[Dataset records]

• • •

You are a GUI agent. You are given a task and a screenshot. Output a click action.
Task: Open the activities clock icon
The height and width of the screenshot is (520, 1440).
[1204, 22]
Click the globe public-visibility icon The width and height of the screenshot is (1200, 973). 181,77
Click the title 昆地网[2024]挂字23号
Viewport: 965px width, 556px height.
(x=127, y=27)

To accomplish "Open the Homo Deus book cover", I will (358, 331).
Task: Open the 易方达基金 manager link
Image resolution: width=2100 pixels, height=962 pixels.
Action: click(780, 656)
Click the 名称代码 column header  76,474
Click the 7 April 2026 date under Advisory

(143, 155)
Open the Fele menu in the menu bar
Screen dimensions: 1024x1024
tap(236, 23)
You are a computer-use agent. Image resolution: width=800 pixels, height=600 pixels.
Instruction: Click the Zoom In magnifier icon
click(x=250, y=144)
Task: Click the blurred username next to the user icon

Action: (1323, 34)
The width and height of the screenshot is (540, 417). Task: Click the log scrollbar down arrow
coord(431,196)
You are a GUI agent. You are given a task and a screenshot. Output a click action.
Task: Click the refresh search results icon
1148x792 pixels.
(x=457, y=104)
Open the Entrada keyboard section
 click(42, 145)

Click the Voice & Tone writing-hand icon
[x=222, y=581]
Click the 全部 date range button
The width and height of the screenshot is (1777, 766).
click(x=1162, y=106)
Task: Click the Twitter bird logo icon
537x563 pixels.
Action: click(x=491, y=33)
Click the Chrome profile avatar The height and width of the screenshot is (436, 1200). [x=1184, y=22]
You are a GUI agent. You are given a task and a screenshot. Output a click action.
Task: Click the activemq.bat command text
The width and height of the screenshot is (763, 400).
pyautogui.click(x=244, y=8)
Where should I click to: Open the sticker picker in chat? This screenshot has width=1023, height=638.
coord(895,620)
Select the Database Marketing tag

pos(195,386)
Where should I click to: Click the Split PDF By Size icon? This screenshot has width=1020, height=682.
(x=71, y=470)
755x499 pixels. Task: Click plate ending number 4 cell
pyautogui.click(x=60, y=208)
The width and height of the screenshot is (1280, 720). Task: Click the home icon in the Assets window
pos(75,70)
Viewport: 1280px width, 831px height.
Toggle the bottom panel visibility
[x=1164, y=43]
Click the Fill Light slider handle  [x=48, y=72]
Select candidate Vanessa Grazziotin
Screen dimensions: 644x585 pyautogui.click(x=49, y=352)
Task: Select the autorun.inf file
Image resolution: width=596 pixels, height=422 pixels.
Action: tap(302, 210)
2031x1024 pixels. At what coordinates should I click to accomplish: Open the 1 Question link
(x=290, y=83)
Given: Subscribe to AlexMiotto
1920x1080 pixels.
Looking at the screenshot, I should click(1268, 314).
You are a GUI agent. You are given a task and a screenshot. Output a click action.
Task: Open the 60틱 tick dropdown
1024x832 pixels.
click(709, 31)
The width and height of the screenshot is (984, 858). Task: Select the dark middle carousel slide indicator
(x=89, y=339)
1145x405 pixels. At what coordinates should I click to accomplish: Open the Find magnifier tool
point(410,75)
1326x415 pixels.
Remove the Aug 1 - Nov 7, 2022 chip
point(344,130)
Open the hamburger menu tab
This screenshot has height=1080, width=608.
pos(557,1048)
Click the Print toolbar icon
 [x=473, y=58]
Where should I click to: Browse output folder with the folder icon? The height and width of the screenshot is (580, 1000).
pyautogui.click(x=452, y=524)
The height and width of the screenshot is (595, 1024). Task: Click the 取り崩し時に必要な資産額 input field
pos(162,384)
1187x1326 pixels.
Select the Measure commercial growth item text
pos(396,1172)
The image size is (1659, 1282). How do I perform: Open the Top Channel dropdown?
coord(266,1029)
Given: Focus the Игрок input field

• • •

▸ **EXERCISE PROMPT**: Select all lines with the word "menu" from the entries above.

▸ **RESPONSE FOR THIS EXERCISE**:
Open the Fele menu in the menu bar
Open the hamburger menu tab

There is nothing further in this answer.